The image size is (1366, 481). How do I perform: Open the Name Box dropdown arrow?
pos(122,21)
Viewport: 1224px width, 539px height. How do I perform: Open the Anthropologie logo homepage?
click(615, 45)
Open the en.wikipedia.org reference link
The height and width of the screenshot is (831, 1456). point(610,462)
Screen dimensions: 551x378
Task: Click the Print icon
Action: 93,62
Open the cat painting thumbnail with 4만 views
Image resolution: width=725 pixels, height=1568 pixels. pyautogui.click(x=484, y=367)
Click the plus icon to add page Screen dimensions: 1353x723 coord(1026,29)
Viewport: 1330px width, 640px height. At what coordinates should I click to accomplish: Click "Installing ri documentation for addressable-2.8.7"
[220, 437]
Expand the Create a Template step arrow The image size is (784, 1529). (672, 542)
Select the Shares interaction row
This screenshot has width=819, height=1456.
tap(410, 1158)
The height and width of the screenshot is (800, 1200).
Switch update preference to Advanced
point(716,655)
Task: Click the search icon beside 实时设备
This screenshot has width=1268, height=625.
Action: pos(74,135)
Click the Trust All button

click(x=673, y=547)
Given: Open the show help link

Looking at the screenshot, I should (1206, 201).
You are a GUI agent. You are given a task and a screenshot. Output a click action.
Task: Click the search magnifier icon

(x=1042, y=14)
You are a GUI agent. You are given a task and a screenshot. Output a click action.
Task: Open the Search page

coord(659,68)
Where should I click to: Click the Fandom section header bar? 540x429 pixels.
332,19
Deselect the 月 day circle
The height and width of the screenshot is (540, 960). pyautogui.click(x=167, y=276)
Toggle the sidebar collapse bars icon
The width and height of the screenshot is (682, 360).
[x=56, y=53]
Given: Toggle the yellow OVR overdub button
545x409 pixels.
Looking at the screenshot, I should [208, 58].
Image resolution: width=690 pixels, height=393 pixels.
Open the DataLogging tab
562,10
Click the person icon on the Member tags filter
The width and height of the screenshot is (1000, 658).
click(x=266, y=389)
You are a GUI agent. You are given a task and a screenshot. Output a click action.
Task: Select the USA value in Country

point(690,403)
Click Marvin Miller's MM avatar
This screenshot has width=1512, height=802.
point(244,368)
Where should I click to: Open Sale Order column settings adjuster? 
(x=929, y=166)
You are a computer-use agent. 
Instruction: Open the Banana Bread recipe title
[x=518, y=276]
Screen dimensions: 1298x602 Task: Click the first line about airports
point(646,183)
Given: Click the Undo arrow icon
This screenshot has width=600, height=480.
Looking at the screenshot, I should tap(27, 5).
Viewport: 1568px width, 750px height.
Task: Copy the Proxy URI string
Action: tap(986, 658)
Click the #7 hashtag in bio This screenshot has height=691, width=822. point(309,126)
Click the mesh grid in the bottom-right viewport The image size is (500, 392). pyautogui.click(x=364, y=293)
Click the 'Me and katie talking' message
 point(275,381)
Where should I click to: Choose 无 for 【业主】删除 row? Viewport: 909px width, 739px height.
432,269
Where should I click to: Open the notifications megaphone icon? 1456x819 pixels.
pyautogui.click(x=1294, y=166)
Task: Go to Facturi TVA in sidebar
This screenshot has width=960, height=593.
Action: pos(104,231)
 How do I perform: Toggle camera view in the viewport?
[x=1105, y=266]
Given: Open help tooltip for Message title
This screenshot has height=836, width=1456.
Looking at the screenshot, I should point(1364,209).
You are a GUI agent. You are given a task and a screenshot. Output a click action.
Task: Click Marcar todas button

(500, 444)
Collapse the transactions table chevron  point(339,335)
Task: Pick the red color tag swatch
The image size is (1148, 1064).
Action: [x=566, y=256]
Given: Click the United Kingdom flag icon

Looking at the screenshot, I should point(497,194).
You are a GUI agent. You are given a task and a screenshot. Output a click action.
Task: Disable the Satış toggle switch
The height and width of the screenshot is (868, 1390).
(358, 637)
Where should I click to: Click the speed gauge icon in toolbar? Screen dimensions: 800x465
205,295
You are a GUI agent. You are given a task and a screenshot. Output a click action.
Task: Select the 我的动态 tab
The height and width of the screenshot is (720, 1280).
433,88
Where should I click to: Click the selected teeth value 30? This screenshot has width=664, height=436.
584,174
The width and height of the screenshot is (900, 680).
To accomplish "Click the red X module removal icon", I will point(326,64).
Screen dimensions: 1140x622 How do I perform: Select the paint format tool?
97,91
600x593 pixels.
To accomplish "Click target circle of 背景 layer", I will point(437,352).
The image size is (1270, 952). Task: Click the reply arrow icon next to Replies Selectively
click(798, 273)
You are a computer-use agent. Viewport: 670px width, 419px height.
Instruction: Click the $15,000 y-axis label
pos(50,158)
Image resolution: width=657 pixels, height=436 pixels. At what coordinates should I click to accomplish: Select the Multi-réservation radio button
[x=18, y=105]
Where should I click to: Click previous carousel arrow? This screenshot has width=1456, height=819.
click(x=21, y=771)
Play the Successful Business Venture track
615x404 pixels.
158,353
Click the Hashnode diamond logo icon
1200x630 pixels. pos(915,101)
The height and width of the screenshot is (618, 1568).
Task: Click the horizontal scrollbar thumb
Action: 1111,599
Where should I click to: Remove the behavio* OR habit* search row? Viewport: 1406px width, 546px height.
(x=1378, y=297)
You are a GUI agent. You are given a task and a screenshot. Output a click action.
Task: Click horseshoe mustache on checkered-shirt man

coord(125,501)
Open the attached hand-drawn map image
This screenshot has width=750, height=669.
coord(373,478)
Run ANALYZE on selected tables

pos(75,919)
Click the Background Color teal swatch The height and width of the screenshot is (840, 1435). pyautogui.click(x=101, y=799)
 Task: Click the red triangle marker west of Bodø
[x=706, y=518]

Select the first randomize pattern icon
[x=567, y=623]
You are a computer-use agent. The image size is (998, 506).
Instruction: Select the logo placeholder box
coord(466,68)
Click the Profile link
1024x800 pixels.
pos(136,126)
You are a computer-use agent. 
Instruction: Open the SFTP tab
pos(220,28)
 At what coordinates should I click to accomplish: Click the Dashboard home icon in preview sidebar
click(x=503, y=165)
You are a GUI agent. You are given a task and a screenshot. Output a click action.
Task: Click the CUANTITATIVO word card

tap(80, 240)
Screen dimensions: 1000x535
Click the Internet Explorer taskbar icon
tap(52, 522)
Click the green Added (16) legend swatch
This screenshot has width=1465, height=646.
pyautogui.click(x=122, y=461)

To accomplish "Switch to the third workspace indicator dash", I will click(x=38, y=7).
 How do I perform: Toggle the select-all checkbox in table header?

__________________________________________________

Extract every line of the records above and reproduce each one word for word, in the same order.

The image size is (1366, 481). How do I perform: Open the Name Box dropdown arrow?
pos(122,21)
Viewport: 1224px width, 539px height. How do I perform: Open the Anthropologie logo homepage?
click(615, 45)
Open the en.wikipedia.org reference link
The height and width of the screenshot is (831, 1456). point(610,462)
Screen dimensions: 551x378
Task: Click the Print icon
Action: 93,62
Open the cat painting thumbnail with 4만 views
Image resolution: width=725 pixels, height=1568 pixels. pyautogui.click(x=484, y=367)
Click the plus icon to add page Screen dimensions: 1353x723 coord(1026,29)
Viewport: 1330px width, 640px height. At what coordinates should I click to accomplish: Click "Installing ri documentation for addressable-2.8.7"
[220, 437]
Expand the Create a Template step arrow The image size is (784, 1529). (672, 542)
Select the Shares interaction row
This screenshot has width=819, height=1456.
tap(410, 1158)
The height and width of the screenshot is (800, 1200).
Switch update preference to Advanced
point(716,655)
Task: Click the search icon beside 实时设备
This screenshot has width=1268, height=625.
Action: pos(74,135)
Click the Trust All button

click(x=673, y=547)
Given: Open the show help link

Looking at the screenshot, I should (1206, 201).
You are a GUI agent. You are given a task and a screenshot. Output a click action.
Task: Click the search magnifier icon

(x=1042, y=14)
You are a GUI agent. You are given a task and a screenshot. Output a click action.
Task: Open the Search page

coord(659,68)
Where should I click to: Click the Fandom section header bar? 540x429 pixels.
332,19
Deselect the 月 day circle
The height and width of the screenshot is (540, 960). pyautogui.click(x=167, y=276)
Toggle the sidebar collapse bars icon
The width and height of the screenshot is (682, 360).
[x=56, y=53]
Given: Toggle the yellow OVR overdub button
545x409 pixels.
Looking at the screenshot, I should [208, 58].
Image resolution: width=690 pixels, height=393 pixels.
Open the DataLogging tab
562,10
Click the person icon on the Member tags filter
The width and height of the screenshot is (1000, 658).
click(x=266, y=389)
You are a GUI agent. You are given a task and a screenshot. Output a click action.
Task: Select the USA value in Country

point(690,403)
Click Marvin Miller's MM avatar
This screenshot has width=1512, height=802.
point(244,368)
Where should I click to: Open Sale Order column settings adjuster? 
(x=929, y=166)
You are a computer-use agent. 
Instruction: Open the Banana Bread recipe title
[x=518, y=276]
Screen dimensions: 1298x602 Task: Click the first line about airports
point(646,183)
Given: Click the Undo arrow icon
This screenshot has width=600, height=480.
Looking at the screenshot, I should tap(27, 5).
Viewport: 1568px width, 750px height.
Task: Copy the Proxy URI string
Action: tap(986, 658)
Click the #7 hashtag in bio This screenshot has height=691, width=822. point(309,126)
Click the mesh grid in the bottom-right viewport The image size is (500, 392). pyautogui.click(x=364, y=293)
Click the 'Me and katie talking' message
 point(275,381)
Where should I click to: Choose 无 for 【业主】删除 row? Viewport: 909px width, 739px height.
432,269
Where should I click to: Open the notifications megaphone icon? 1456x819 pixels.
pyautogui.click(x=1294, y=166)
Task: Go to Facturi TVA in sidebar
This screenshot has width=960, height=593.
Action: pos(104,231)
 How do I perform: Toggle camera view in the viewport?
[x=1105, y=266]
Given: Open help tooltip for Message title
This screenshot has height=836, width=1456.
Looking at the screenshot, I should point(1364,209).
You are a GUI agent. You are given a task and a screenshot. Output a click action.
Task: Click Marcar todas button

(500, 444)
Collapse the transactions table chevron  point(339,335)
Task: Pick the red color tag swatch
The image size is (1148, 1064).
Action: [x=566, y=256]
Given: Click the United Kingdom flag icon

Looking at the screenshot, I should point(497,194).
You are a GUI agent. You are given a task and a screenshot. Output a click action.
Task: Disable the Satış toggle switch
The height and width of the screenshot is (868, 1390).
(358, 637)
Where should I click to: Click the speed gauge icon in toolbar? Screen dimensions: 800x465
205,295
You are a GUI agent. You are given a task and a screenshot. Output a click action.
Task: Select the 我的动态 tab
The height and width of the screenshot is (720, 1280).
433,88
Where should I click to: Click the selected teeth value 30? This screenshot has width=664, height=436.
584,174
The width and height of the screenshot is (900, 680).
To accomplish "Click the red X module removal icon", I will point(326,64).
Screen dimensions: 1140x622 How do I perform: Select the paint format tool?
97,91
600x593 pixels.
To accomplish "Click target circle of 背景 layer", I will point(437,352).
The image size is (1270, 952). Task: Click the reply arrow icon next to Replies Selectively
click(798, 273)
You are a computer-use agent. Viewport: 670px width, 419px height.
Instruction: Click the $15,000 y-axis label
pos(50,158)
Image resolution: width=657 pixels, height=436 pixels. At what coordinates should I click to accomplish: Select the Multi-réservation radio button
[x=18, y=105]
Where should I click to: Click previous carousel arrow? This screenshot has width=1456, height=819.
click(x=21, y=771)
Play the Successful Business Venture track
615x404 pixels.
158,353
Click the Hashnode diamond logo icon
1200x630 pixels. pos(915,101)
The height and width of the screenshot is (618, 1568).
Task: Click the horizontal scrollbar thumb
Action: 1111,599
Where should I click to: Remove the behavio* OR habit* search row? Viewport: 1406px width, 546px height.
(x=1378, y=297)
You are a GUI agent. You are given a task and a screenshot. Output a click action.
Task: Click horseshoe mustache on checkered-shirt man

coord(125,501)
Open the attached hand-drawn map image
This screenshot has width=750, height=669.
coord(373,478)
Run ANALYZE on selected tables

pos(75,919)
Click the Background Color teal swatch The height and width of the screenshot is (840, 1435). pyautogui.click(x=101, y=799)
 Task: Click the red triangle marker west of Bodø
[x=706, y=518]

Select the first randomize pattern icon
[x=567, y=623]
You are a computer-use agent. The image size is (998, 506).
Instruction: Select the logo placeholder box
coord(466,68)
Click the Profile link
1024x800 pixels.
pos(136,126)
You are a computer-use agent. 
Instruction: Open the SFTP tab
pos(220,28)
 At what coordinates should I click to accomplish: Click the Dashboard home icon in preview sidebar
click(x=503, y=165)
You are a GUI agent. You are given a task and a screenshot. Output a click action.
Task: Click the CUANTITATIVO word card

tap(80, 240)
Screen dimensions: 1000x535
Click the Internet Explorer taskbar icon
tap(52, 522)
Click the green Added (16) legend swatch
This screenshot has width=1465, height=646.
pyautogui.click(x=122, y=461)

To accomplish "Switch to the third workspace indicator dash", I will click(x=38, y=7).
 How do I perform: Toggle the select-all checkbox in table header?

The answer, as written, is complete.